=== Section Start ===
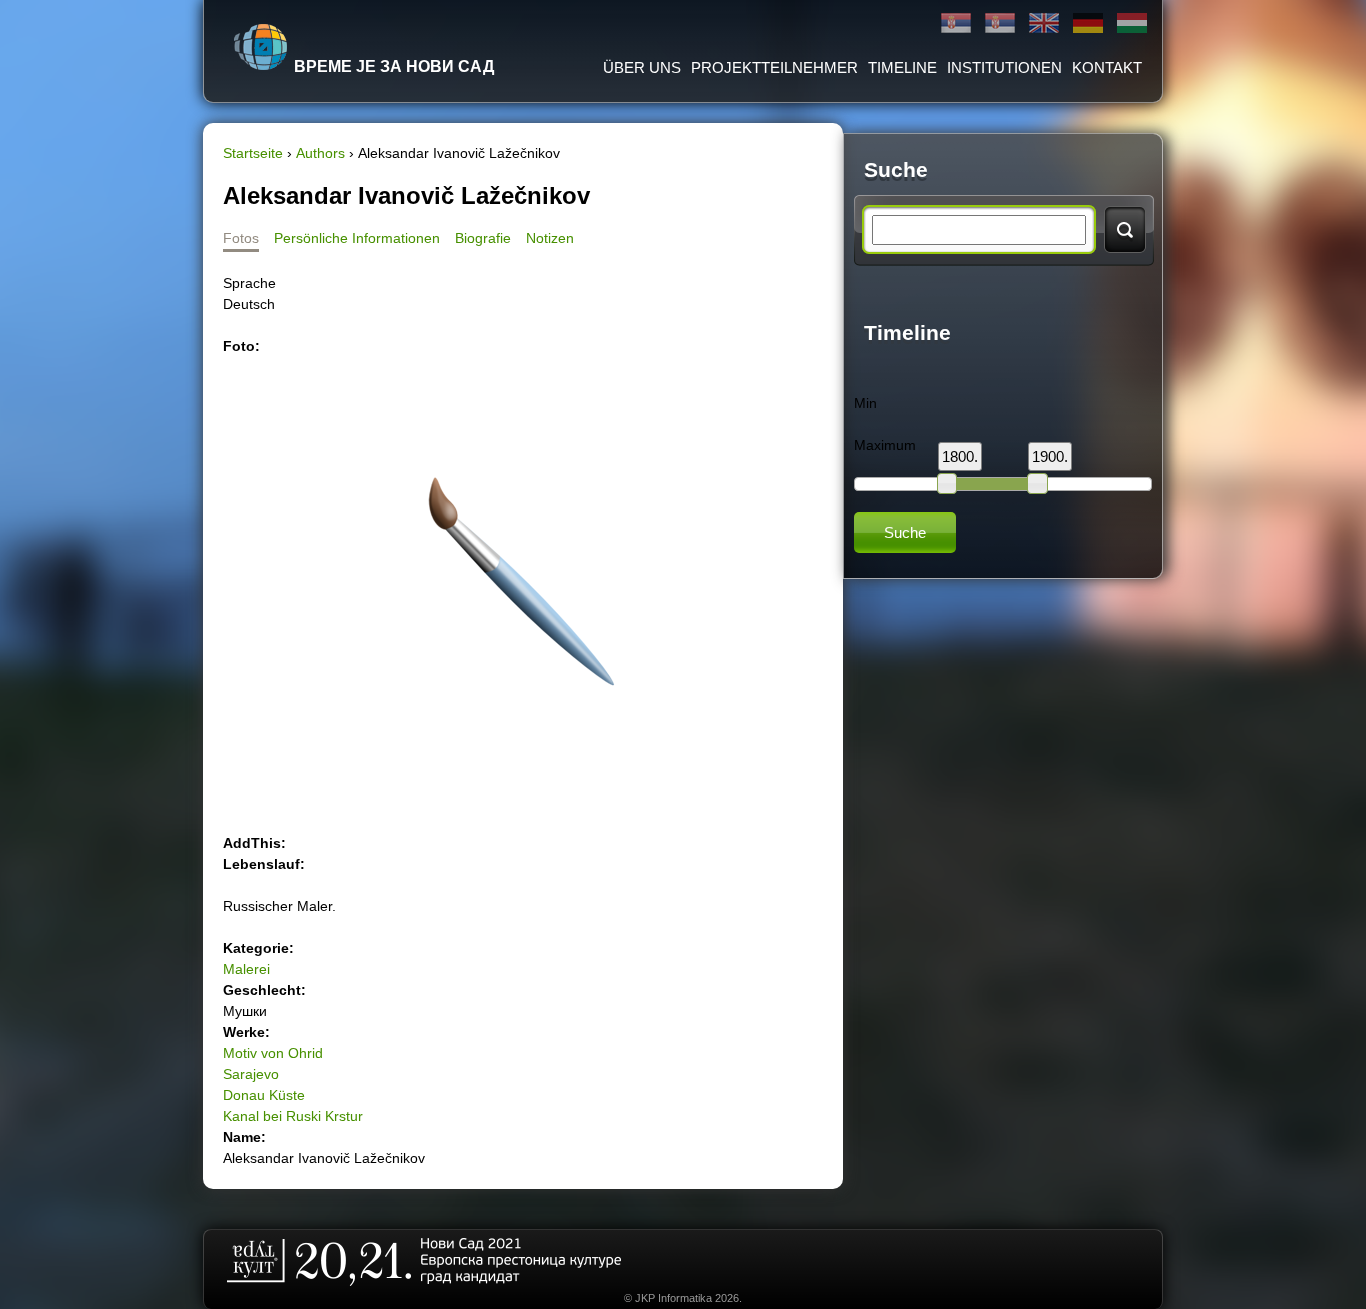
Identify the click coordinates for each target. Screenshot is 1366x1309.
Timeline (902, 67)
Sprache (249, 283)
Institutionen (1004, 67)
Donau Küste (264, 1095)
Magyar (1132, 23)
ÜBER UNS (642, 67)
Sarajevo (251, 1074)
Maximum (885, 445)
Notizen (550, 238)
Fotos (241, 238)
=== Section End ===
→ **WHAT YOU ARE ASKED TO DO**
Each line from the one containing "Timeline (902, 67)" through the last line of the entries above is to be returned exactly, and no others.

→ **TASK RESPONSE**
Timeline (902, 67)
Sprache (249, 283)
Institutionen (1004, 67)
Donau Küste (264, 1095)
Magyar (1132, 23)
ÜBER UNS (642, 67)
Sarajevo (251, 1074)
Maximum (885, 445)
Notizen (550, 238)
Fotos (241, 238)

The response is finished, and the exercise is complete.